28/01/2016 16:26 | Updated 28 January 2016

Justice Secretary Michael Gove is to ditch plans to completely overhaul legal aid, reversing yet another policy by his controversial predecessor Chris Grayling.

The Conservative minister repealed pledges to create a 'two-tier' contract system for cases affecting criminal legal aid in a move described by one journalist as "another humiliation" for Grayling.

Legal aid is government money that helps pay for legal advice or representation for those accused of crime.

The coalition government approved plans for a drastic reduction - from 1,600 to 527 - in the number of legal aid contracts for duty solicitors attending magistrates' courts and providing round-the-clock cover at police stations.

legal aid protest

Actress Maxine Peake protesting with lawyers with an effigy of Grayling

Solicitor firms wiped from the duty-cover phonebooks would have been forced to rely only on clients who referred themselves to their practices.

Changes to legal aid under Grayling enraged lawyers, who argued the cuts would limit poorer peoples' access to justice.

chris grayling

Ex-Justice Secretary, now Commons Leader, Chris Grayling

But in a written statement published on Thursday afternoon, Gove said he was scrapping the planned contracts cull.

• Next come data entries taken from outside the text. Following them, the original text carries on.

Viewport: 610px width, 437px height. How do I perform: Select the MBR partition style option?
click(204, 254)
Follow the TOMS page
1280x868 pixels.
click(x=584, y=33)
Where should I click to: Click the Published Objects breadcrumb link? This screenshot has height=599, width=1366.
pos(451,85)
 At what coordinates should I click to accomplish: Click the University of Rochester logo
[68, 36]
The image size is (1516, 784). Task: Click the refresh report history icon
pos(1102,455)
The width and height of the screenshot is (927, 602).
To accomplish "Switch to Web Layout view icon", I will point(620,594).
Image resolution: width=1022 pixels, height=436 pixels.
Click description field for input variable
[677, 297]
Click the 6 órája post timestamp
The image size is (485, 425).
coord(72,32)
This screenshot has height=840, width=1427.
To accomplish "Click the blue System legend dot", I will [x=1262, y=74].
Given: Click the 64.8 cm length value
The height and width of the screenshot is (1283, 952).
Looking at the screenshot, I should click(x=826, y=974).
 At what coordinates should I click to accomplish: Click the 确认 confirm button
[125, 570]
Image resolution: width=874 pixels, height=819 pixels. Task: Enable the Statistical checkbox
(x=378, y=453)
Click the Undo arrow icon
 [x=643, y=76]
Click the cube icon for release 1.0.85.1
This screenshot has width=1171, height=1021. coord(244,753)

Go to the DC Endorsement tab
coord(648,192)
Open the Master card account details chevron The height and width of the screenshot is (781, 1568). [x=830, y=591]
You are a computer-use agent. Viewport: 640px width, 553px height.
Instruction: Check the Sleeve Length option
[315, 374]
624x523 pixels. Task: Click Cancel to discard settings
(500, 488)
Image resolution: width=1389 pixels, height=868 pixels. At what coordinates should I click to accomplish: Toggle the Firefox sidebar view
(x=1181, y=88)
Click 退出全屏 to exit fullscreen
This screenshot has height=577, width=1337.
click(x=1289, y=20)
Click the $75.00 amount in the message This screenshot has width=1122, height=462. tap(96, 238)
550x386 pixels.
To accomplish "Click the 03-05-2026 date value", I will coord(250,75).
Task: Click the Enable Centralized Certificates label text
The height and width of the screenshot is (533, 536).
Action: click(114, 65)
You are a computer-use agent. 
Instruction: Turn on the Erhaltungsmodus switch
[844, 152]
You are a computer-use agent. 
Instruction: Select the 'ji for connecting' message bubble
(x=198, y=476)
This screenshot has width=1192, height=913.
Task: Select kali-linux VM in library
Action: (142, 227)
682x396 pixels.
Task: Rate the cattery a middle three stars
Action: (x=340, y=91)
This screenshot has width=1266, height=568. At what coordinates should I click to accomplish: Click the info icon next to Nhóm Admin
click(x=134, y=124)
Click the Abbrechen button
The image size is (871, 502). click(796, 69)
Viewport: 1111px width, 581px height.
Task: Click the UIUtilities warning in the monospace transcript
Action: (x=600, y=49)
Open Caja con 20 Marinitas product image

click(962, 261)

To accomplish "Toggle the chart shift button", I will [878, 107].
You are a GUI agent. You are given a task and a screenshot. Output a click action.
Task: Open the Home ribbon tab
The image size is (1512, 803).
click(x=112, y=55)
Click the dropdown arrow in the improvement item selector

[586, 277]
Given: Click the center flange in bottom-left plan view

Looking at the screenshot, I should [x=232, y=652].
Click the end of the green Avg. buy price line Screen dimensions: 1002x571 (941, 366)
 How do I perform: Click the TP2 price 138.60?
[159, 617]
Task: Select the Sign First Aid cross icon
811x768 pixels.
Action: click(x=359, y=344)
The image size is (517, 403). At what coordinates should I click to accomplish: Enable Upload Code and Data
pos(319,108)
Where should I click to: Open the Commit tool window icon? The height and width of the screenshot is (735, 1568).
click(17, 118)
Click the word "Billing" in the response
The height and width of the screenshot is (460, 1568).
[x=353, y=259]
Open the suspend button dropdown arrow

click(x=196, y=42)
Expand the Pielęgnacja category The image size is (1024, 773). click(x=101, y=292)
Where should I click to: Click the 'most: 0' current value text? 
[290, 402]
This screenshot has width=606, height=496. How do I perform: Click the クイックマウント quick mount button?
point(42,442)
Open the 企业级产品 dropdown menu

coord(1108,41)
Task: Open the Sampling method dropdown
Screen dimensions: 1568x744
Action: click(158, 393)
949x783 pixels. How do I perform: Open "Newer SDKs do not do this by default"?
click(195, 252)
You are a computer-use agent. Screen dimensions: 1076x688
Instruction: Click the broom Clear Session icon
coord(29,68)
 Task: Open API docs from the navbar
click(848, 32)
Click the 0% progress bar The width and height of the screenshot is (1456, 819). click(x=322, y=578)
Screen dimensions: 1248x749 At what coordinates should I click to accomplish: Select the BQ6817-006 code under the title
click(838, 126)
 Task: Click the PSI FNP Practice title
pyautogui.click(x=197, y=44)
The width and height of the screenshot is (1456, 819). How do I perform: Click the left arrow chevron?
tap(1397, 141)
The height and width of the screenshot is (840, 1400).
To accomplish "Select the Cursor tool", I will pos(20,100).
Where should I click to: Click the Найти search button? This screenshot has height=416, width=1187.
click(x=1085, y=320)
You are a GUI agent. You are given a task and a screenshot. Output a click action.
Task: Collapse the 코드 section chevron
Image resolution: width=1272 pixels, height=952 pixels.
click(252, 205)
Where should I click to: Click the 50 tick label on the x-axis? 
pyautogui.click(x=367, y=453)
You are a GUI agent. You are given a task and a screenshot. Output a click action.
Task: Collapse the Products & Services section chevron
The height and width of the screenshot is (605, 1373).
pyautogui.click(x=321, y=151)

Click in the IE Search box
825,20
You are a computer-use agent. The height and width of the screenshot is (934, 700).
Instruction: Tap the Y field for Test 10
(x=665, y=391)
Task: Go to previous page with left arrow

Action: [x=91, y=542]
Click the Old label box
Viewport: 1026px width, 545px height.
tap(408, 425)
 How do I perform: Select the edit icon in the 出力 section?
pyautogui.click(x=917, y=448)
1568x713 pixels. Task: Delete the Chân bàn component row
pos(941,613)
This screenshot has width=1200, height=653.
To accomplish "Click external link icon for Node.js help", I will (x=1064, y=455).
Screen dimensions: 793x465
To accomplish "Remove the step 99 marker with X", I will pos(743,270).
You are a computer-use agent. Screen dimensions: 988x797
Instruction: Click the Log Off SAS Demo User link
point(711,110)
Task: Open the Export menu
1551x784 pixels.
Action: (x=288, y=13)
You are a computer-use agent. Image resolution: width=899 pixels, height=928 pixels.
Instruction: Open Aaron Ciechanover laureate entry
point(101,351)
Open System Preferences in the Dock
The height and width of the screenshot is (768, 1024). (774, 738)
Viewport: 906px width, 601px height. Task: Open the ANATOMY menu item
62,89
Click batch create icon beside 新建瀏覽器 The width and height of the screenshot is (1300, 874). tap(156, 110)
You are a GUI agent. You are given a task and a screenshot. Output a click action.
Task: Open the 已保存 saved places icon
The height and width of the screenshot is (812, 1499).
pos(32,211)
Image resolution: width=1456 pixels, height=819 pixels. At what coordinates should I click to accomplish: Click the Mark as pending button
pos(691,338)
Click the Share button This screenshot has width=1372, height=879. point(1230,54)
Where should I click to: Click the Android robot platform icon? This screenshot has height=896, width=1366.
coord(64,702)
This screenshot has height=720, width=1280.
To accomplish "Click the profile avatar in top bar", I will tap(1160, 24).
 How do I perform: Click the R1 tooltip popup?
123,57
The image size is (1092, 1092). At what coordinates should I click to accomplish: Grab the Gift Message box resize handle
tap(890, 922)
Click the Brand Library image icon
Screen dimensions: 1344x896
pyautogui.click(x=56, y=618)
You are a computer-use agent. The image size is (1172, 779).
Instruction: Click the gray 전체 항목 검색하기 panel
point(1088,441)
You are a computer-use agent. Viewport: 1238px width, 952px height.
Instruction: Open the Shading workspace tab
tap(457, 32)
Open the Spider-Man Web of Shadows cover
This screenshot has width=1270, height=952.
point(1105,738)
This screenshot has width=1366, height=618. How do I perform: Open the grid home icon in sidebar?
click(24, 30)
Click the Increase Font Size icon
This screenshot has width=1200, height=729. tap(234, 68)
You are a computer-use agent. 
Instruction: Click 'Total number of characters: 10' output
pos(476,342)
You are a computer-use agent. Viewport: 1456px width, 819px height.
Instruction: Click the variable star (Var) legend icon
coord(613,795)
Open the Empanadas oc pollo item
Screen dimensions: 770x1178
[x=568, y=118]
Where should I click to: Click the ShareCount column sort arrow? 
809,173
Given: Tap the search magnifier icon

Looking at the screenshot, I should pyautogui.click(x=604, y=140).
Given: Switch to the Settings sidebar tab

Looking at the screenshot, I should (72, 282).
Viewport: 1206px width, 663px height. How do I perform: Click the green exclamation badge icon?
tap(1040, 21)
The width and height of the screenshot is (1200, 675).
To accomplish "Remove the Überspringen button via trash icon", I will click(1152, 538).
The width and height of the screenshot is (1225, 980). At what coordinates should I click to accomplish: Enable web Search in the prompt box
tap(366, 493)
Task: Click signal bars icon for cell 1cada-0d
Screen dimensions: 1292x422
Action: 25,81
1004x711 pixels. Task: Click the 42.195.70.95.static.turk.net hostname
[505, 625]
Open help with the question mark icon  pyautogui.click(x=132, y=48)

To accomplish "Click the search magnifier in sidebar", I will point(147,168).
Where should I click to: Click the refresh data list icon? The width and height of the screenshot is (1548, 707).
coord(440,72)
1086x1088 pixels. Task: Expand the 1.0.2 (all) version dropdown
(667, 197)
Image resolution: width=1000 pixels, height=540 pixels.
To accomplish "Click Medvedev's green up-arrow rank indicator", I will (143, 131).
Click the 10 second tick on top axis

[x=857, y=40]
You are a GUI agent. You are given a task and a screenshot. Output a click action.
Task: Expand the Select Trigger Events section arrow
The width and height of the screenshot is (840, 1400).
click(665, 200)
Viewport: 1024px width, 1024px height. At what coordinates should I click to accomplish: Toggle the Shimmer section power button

"I have decided not to go ahead with the introduction of the dual contracting system," he said.

Gove, who took over the justice brief from Grayling after the election in May last year, also declared he would suspend the second-half of a 17.5% fee cut for those providing legal aid at state expense.

"I have also decided to suspend, for a period of 12 months from 1 April 2016, the second fee cut which was introduced in July last year," he added.

michael gove

Gove announced the U-turn on Thursday

Explaining the move, Gove wrote: "By not pressing ahead with dual contracting, and suspending the fee cut, at this stage we will, I hope, make it easier in all circumstances for litigators to instruct the best advocates, enhancing the quality of representation in our courts...

"Thanks to economies I have made elsewhere in my department, HM Treasury have given me a settlement which allows me greater flexibility in the allocation of funds for legal aid."

The climbdown was mocked by the Daily Mirror's deputy political editor Jack Blanchard.

It signals the fifth serious reversal of Grayling policies by Gove, following the lift of a ban on friends and family sending books to prisoners, dplans for a £100 million youth 'mega prison being axed, a U-turn on Saudi prison contracts and criminal court charges being scrapped.

Lord Falconer, Labour's shadow justice secretary, said the reversal was "a staggering admission from the Tory government" and represents a final confirmation that their plans to reform criminal legal aid have descended into utter chaos.
"The government must now come clean about how much public money has been wasted on this doomed endeavour, so that ministers can be held fully accountable for this fiasco."

Barristers piled in to celebrate the move on social media, saying they were "delighted" at the news.

Although John Hyde, deputy news editor at the Law Society Gazette, suggested Gove would be commended for backing down with little consideration that it took him so long to do so.